→ PASSAGE PROVIDED:
--- Begin ---

Back when I was doing photography for a living ( a long time ago) I always tried to avoid shooting in mid day sun, instead preferring either open skylight; or early morning or late afternoon raking light for outdoor portraits. Otherwise you can end up with what I used to call raccoon eyes and deep shadows underneath the chin, both of which are not terribly attractive.

But if you have to shoot in the sun there are a few things you can try. One is to place something above the subject to block the harsh overhead sun. Obviously, get it high enough so that it does not end up in the portrait. There are a number of these types of "gobos" or shades that are made commercially, or you can make something out of cardboard. Just for fun someday place a subject out in the open sun and make some portraits, and then have an assistant hold something far enough above the subject to block the harsh downlight and make a few more portraits. You will see a dramatic difference, and especially so if you also use a reflector to fill in any harsh shadows underneath the chin area. These techniques can also be used with other static subjects such as flowers.

--- End ---

→ WHAT IS ASKED:
1: From the passage on outdoor portrait lighting, output the part that opens with the words containing "But if you have" and closes with "such as flowers.".
2: Pick up the passage on outdoor portrait lighting after its final sentence and continue it.
The items that come next are separate from the passage on outdoor portrait lighting.

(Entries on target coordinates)
--- Begin ---

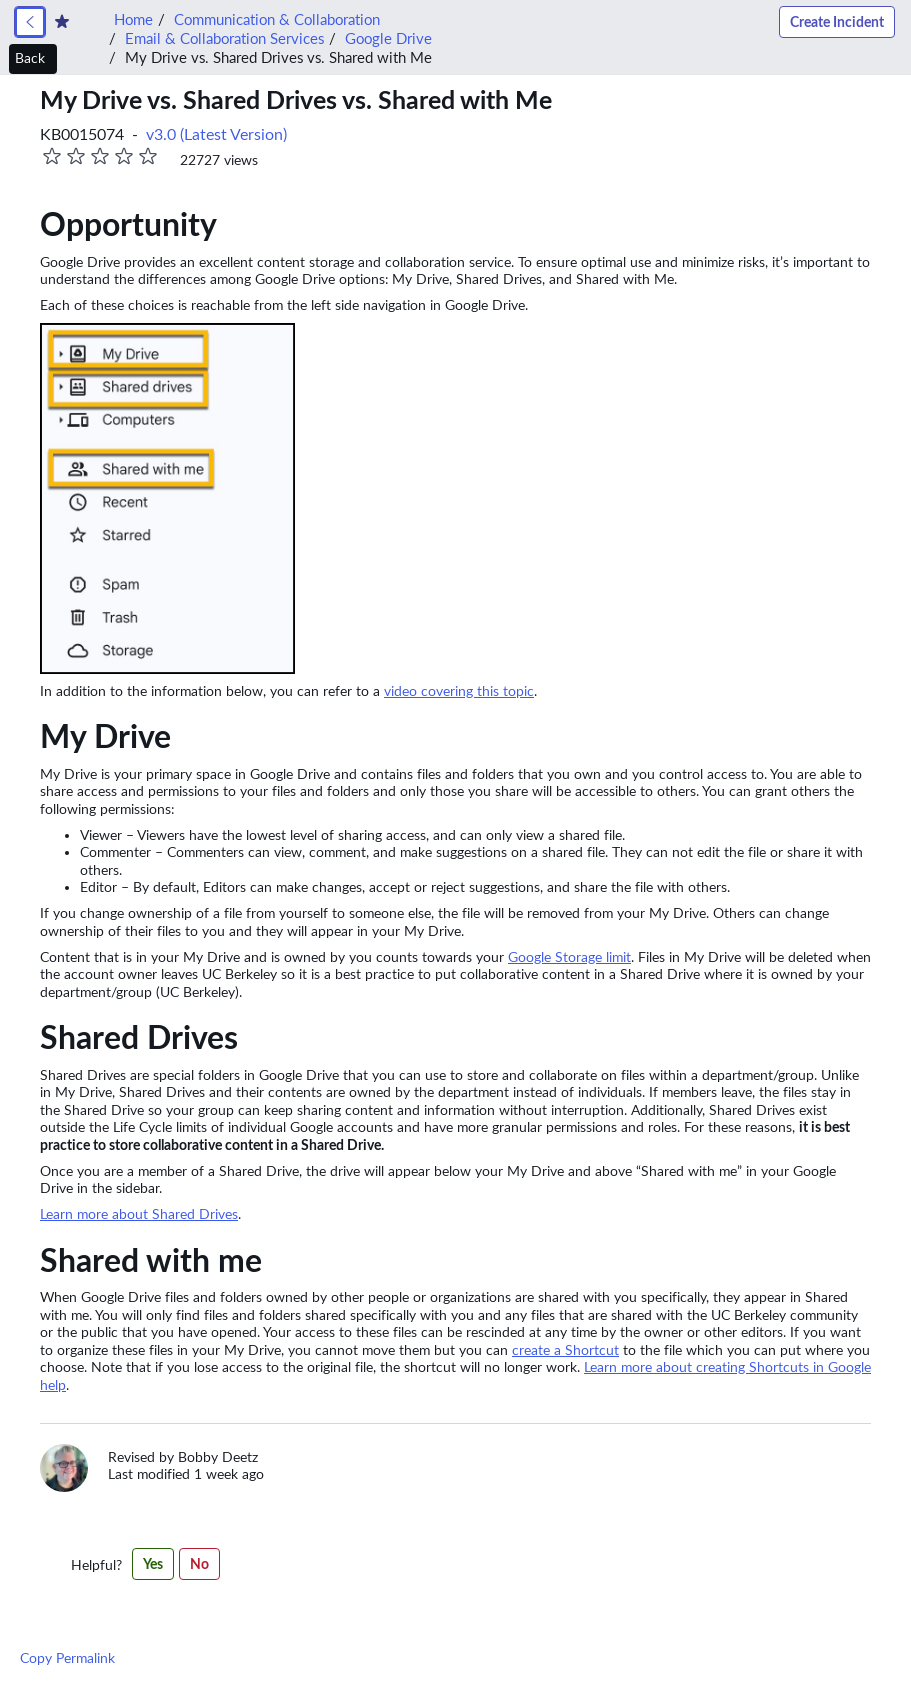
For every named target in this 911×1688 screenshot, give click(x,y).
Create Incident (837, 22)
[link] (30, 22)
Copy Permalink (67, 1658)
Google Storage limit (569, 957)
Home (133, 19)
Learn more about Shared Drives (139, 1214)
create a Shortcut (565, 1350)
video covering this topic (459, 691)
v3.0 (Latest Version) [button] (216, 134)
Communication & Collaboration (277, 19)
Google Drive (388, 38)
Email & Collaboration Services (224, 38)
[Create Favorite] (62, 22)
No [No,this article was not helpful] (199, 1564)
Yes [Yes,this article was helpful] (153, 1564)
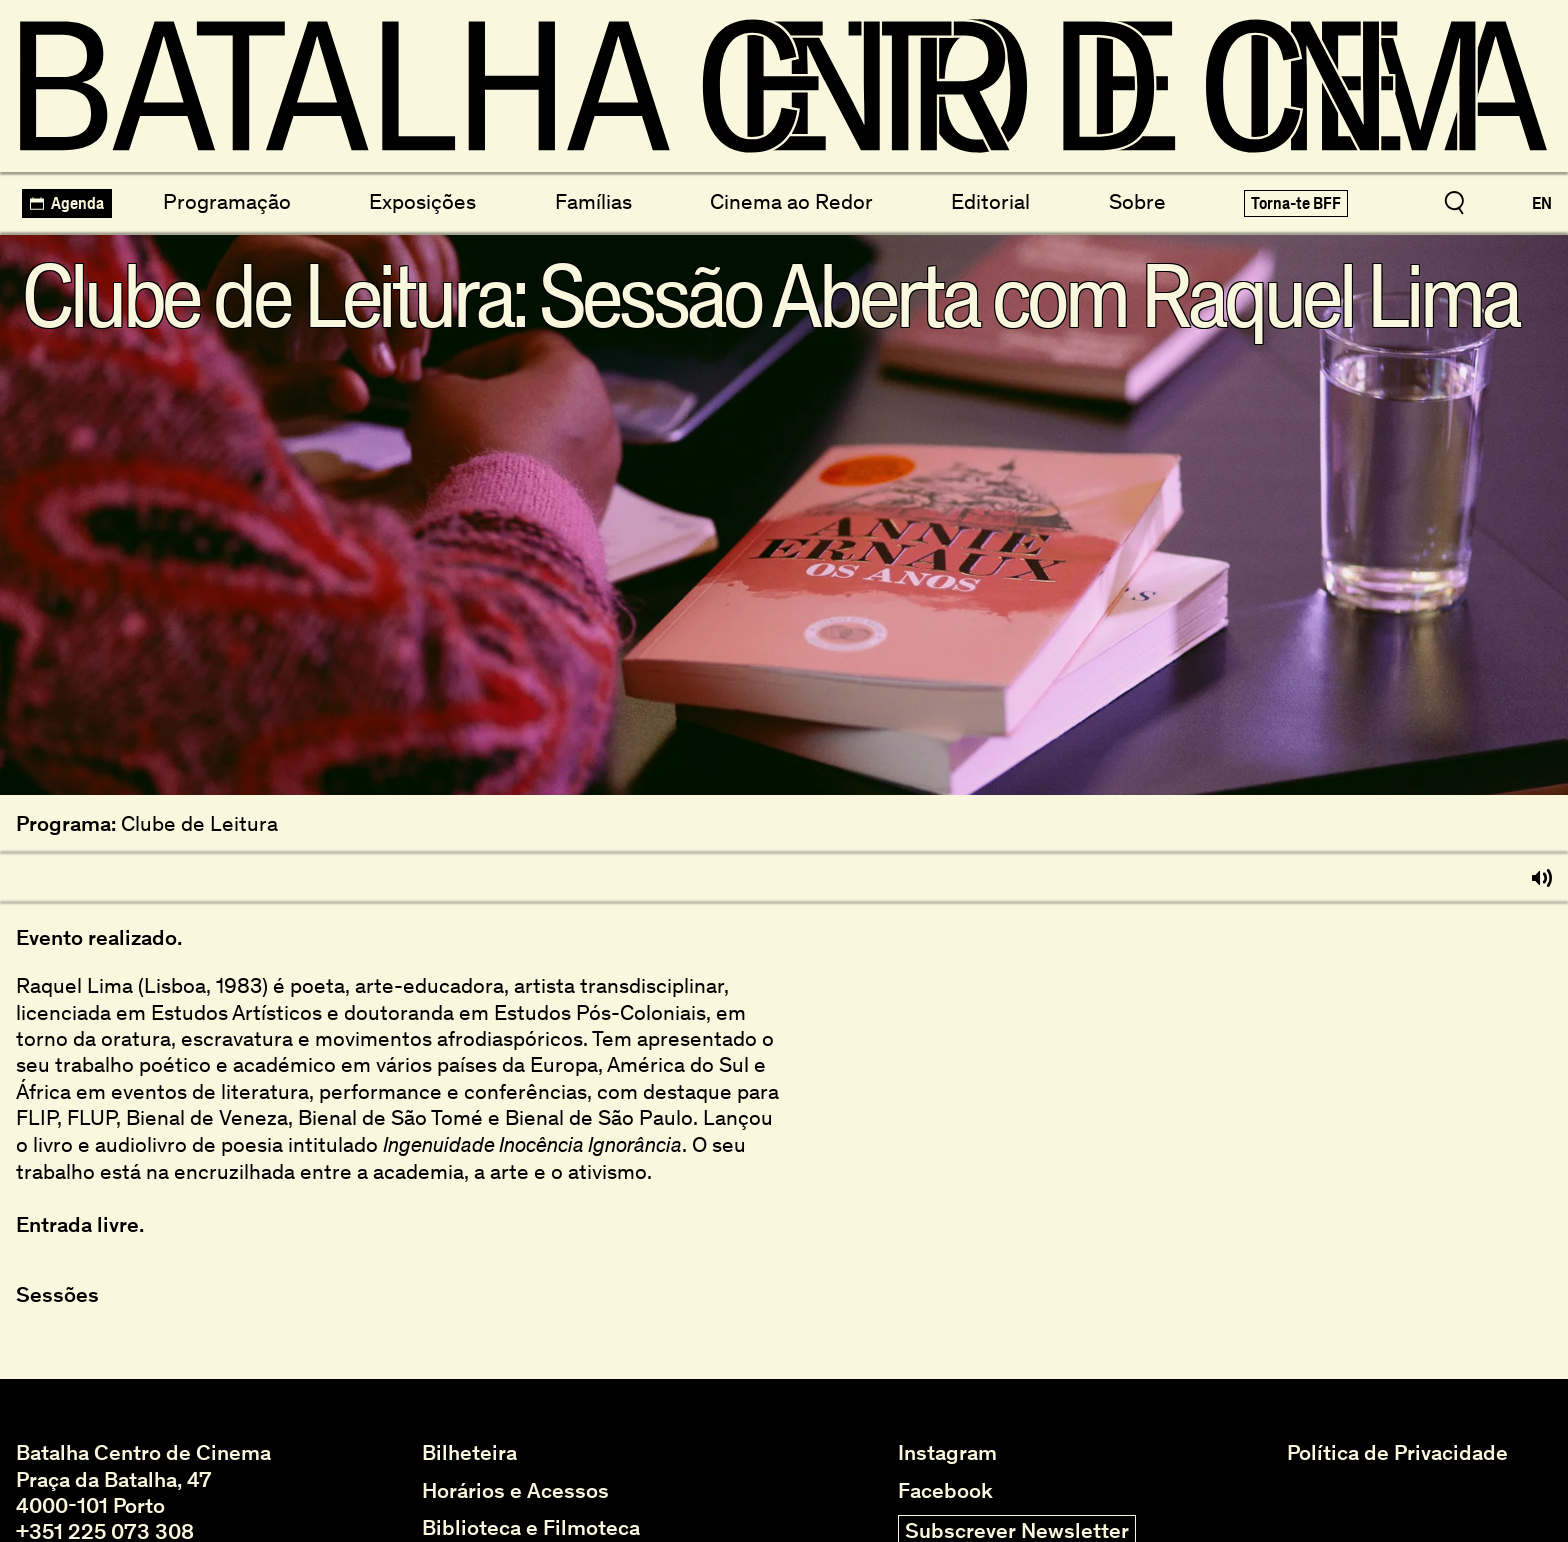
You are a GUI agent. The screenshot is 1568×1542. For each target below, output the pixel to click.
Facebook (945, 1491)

--- End ---

→ EXERCISE ANSWERS:
1:
But if you have to shoot in the sun there are a few things you can try. One is to place something above the subject to block the harsh overhead sun. Obviously, get it high enough so that it does not end up in the portrait. There are a number of these types of "gobos" or shades that are made commercially, or you can make something out of cardboard. Just for fun someday place a subject out in the open sun and make some portraits, and then have an assistant hold something far enough above the subject to block the harsh downlight and make a few more portraits. You will see a dramatic difference, and especially so if you also use a reflector to fill in any harsh shadows underneath the chin area. These techniques can also be used with other static subjects such as flowers.

2:
Then, the other thing you can do is use synchro sunlight flash, which is really nothing more than fill in flash, to try and eliminate the harsh effect of shadows caused by strong downward sunlight, To do it effectively you need a good flash meter unless you have a camera and flash that have fill in flash features that work with each other. remember, when you are working outside you have to base your exposure on the area that you cannot control, and then control what needs to be controlled. Since you cannot control the sun, you need to base your exposure on the sun when the predominant area in your photo is in the sun, and then control the harsh shadows by lightening them up a bit. That is because the dynamic range of exposure between sunlight and shadow cannot be adequately conveyed. Even though your eyes can see it, the film or the sensor cannot, meaning that if you expose for the sun something in dark shade will lose detail and turn black, whereas if you exposure for the shade something light in the sun will lose detail and be blown out.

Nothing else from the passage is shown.